With pictures left out, please repeat word for word the lines from the one containing "Task: Like the" through the end of the records.

[LISTED ENTRIES — start]

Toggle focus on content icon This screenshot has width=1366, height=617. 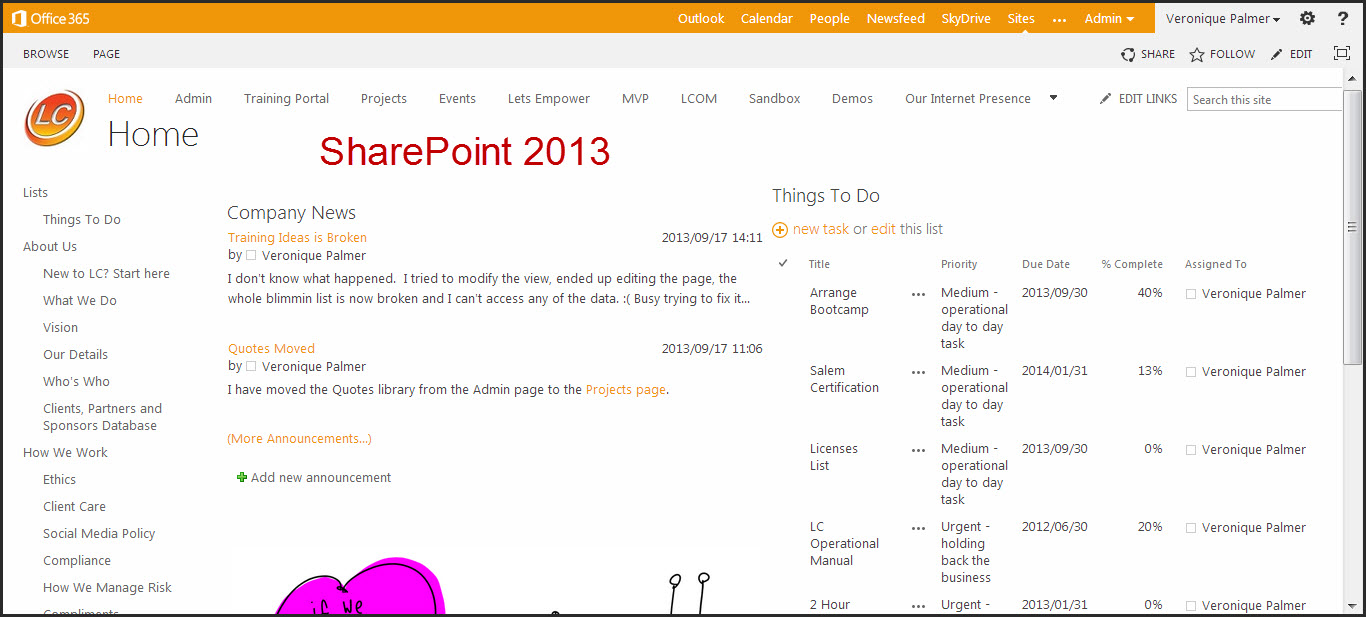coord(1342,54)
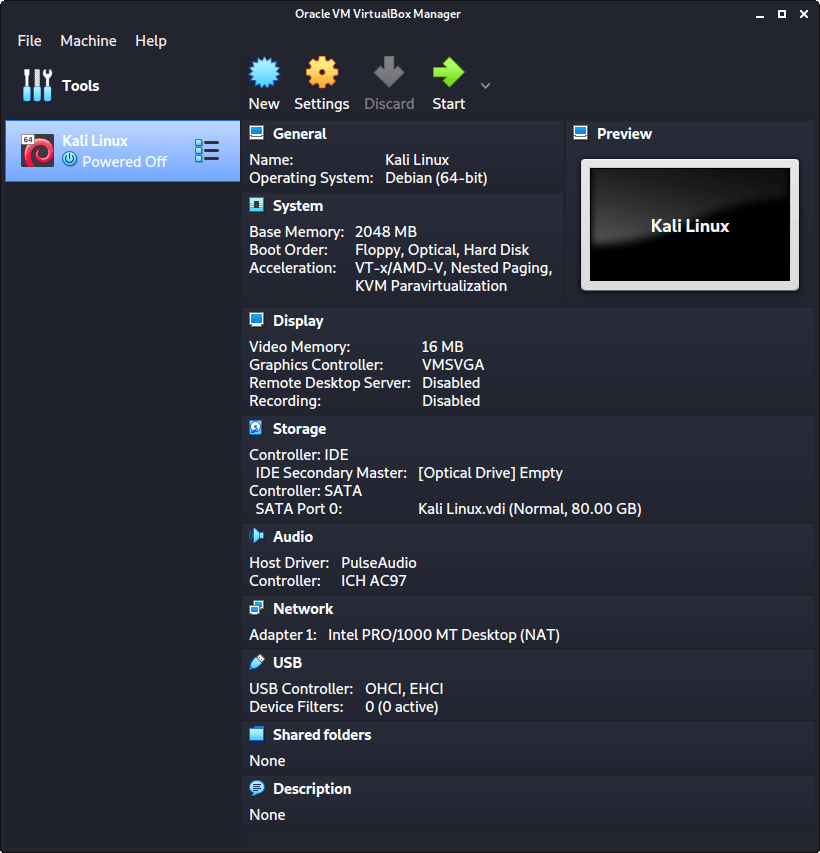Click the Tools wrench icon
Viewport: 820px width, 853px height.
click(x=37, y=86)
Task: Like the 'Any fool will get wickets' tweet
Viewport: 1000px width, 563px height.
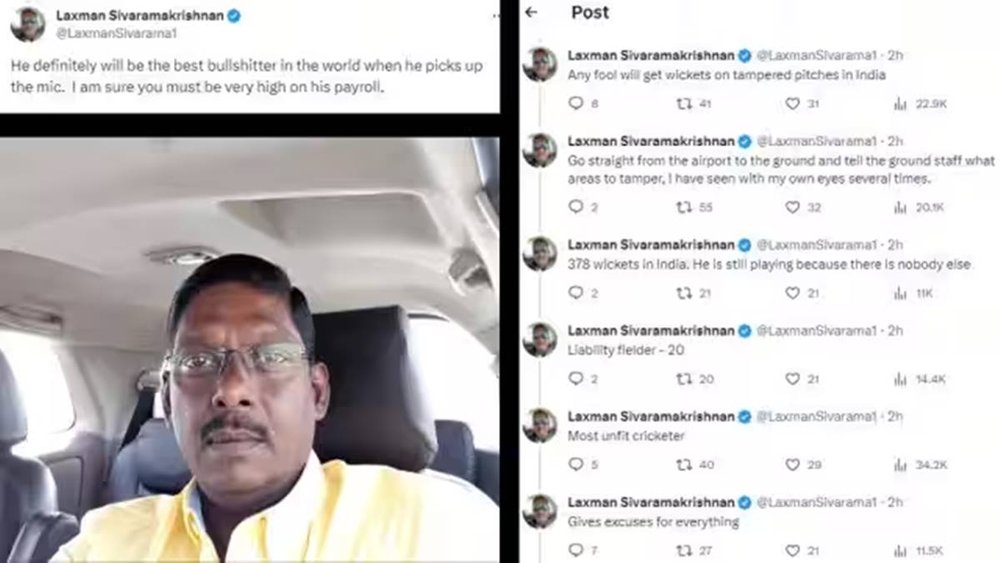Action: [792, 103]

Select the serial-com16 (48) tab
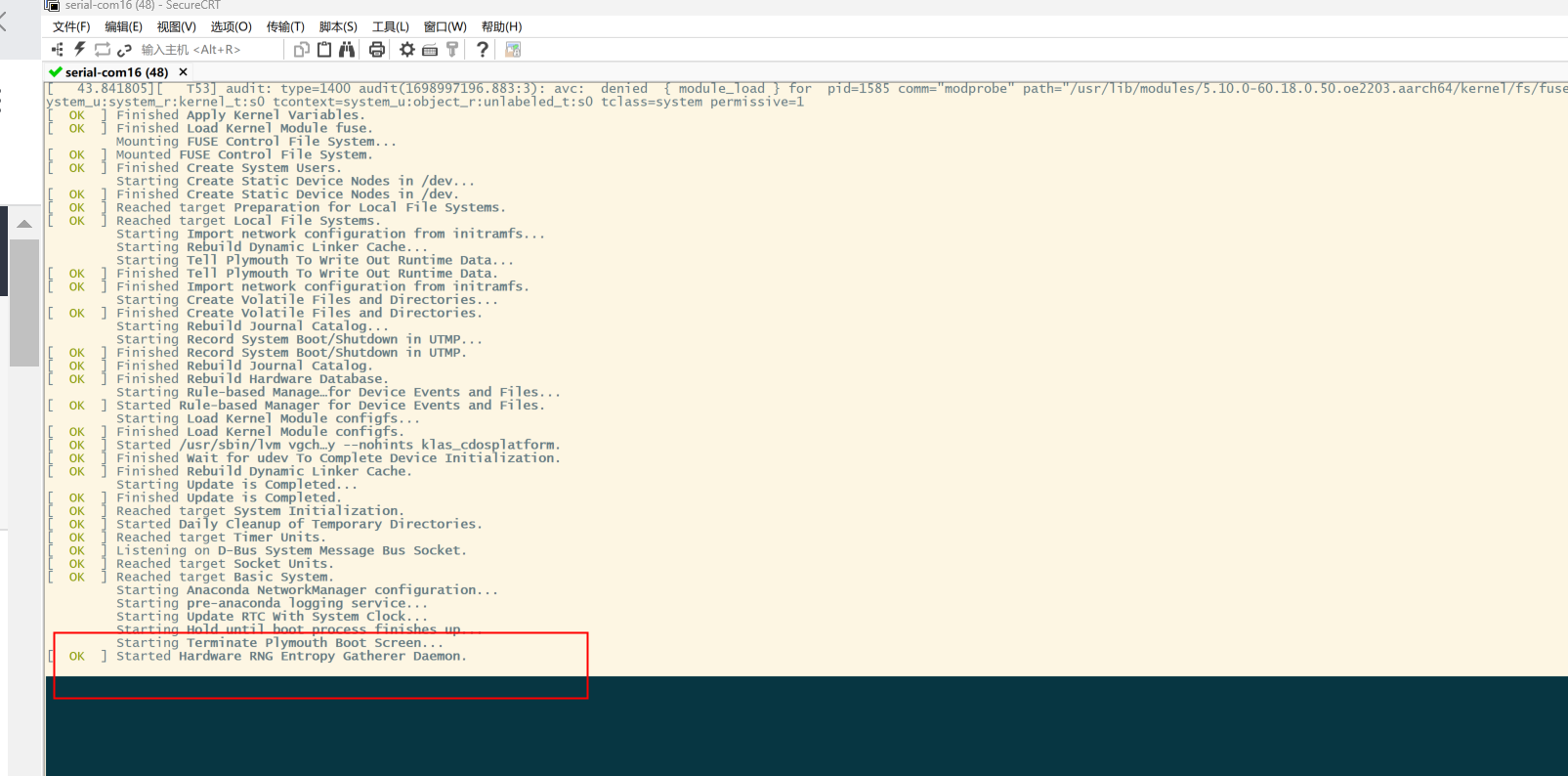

[LISTED ENTRIES — finish]

** TASK ANSWER **
Task: Like the 'Any fool will get wickets' tweet
Viewport: 1000px width, 563px height.
Action: [792, 103]

Select the serial-com16 (48) tab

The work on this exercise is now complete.